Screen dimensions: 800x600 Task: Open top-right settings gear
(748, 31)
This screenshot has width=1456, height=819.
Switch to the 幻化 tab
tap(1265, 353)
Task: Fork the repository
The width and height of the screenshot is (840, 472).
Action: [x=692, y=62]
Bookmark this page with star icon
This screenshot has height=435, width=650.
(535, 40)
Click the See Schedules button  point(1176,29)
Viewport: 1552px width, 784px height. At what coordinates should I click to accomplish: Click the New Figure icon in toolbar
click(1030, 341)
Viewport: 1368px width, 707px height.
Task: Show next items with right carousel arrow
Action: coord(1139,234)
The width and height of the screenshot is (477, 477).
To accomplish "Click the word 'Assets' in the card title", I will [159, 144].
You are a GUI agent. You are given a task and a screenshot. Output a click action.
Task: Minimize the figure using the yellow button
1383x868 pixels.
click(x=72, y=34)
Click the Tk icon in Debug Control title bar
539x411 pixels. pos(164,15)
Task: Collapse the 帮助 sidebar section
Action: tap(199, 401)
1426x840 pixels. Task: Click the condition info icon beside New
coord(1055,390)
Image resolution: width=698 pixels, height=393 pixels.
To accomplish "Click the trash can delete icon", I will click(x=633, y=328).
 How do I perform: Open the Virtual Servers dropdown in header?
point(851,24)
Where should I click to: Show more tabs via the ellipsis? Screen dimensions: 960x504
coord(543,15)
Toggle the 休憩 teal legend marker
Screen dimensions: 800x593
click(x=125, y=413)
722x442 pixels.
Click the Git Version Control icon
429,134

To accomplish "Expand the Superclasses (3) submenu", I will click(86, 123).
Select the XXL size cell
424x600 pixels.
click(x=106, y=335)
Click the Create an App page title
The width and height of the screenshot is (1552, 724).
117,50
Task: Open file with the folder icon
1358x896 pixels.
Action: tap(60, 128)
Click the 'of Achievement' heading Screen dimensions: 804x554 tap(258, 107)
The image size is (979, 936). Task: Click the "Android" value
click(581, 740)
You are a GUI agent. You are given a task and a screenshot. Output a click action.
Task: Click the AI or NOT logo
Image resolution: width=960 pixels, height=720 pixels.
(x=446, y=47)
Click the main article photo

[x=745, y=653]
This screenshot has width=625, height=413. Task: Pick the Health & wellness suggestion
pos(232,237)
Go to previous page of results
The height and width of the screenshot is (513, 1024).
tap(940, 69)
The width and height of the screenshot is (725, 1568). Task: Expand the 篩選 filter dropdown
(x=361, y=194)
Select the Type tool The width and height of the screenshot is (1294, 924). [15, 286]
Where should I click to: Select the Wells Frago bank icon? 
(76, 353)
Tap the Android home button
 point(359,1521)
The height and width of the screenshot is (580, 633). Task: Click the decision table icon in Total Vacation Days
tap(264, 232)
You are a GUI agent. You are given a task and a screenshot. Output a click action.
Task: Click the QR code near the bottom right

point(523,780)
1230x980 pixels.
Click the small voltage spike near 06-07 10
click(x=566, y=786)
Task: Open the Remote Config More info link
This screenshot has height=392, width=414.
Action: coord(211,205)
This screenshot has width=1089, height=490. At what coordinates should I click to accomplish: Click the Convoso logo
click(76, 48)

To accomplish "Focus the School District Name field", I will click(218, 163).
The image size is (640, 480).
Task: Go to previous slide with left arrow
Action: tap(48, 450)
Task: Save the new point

========================================================================

EXERCISE GOAL: A faithful copy of all the material is the required answer.

SOLUTION BELOW:
Screen dimensions: 800x600 Task: Open top-right settings gear
(748, 31)
This screenshot has width=1456, height=819.
Switch to the 幻化 tab
tap(1265, 353)
Task: Fork the repository
The width and height of the screenshot is (840, 472).
Action: [x=692, y=62]
Bookmark this page with star icon
This screenshot has height=435, width=650.
(535, 40)
Click the See Schedules button  point(1176,29)
Viewport: 1552px width, 784px height. At what coordinates should I click to accomplish: Click the New Figure icon in toolbar
click(1030, 341)
Viewport: 1368px width, 707px height.
Task: Show next items with right carousel arrow
Action: coord(1139,234)
The width and height of the screenshot is (477, 477).
To accomplish "Click the word 'Assets' in the card title", I will [159, 144].
You are a GUI agent. You are given a task and a screenshot. Output a click action.
Task: Minimize the figure using the yellow button
1383x868 pixels.
click(x=72, y=34)
Click the Tk icon in Debug Control title bar
539x411 pixels. pos(164,15)
Task: Collapse the 帮助 sidebar section
Action: tap(199, 401)
1426x840 pixels. Task: Click the condition info icon beside New
coord(1055,390)
Image resolution: width=698 pixels, height=393 pixels.
To accomplish "Click the trash can delete icon", I will click(x=633, y=328).
 How do I perform: Open the Virtual Servers dropdown in header?
point(851,24)
Where should I click to: Show more tabs via the ellipsis? Screen dimensions: 960x504
coord(543,15)
Toggle the 休憩 teal legend marker
Screen dimensions: 800x593
click(x=125, y=413)
722x442 pixels.
Click the Git Version Control icon
429,134

To accomplish "Expand the Superclasses (3) submenu", I will click(86, 123).
Select the XXL size cell
424x600 pixels.
click(x=106, y=335)
Click the Create an App page title
The width and height of the screenshot is (1552, 724).
117,50
Task: Open file with the folder icon
1358x896 pixels.
Action: tap(60, 128)
Click the 'of Achievement' heading Screen dimensions: 804x554 tap(258, 107)
The image size is (979, 936). Task: Click the "Android" value
click(581, 740)
You are a GUI agent. You are given a task and a screenshot. Output a click action.
Task: Click the AI or NOT logo
Image resolution: width=960 pixels, height=720 pixels.
(x=446, y=47)
Click the main article photo

[x=745, y=653]
This screenshot has width=625, height=413. Task: Pick the Health & wellness suggestion
pos(232,237)
Go to previous page of results
The height and width of the screenshot is (513, 1024).
tap(940, 69)
The width and height of the screenshot is (725, 1568). Task: Expand the 篩選 filter dropdown
(x=361, y=194)
Select the Type tool The width and height of the screenshot is (1294, 924). [15, 286]
Where should I click to: Select the Wells Frago bank icon? 
(76, 353)
Tap the Android home button
 point(359,1521)
The height and width of the screenshot is (580, 633). Task: Click the decision table icon in Total Vacation Days
tap(264, 232)
You are a GUI agent. You are given a task and a screenshot. Output a click action.
Task: Click the QR code near the bottom right

point(523,780)
1230x980 pixels.
Click the small voltage spike near 06-07 10
click(x=566, y=786)
Task: Open the Remote Config More info link
This screenshot has height=392, width=414.
Action: coord(211,205)
This screenshot has width=1089, height=490. At what coordinates should I click to accomplish: Click the Convoso logo
click(76, 48)

To accomplish "Focus the School District Name field", I will click(218, 163).
The image size is (640, 480).
Task: Go to previous slide with left arrow
Action: tap(48, 450)
Task: Save the new point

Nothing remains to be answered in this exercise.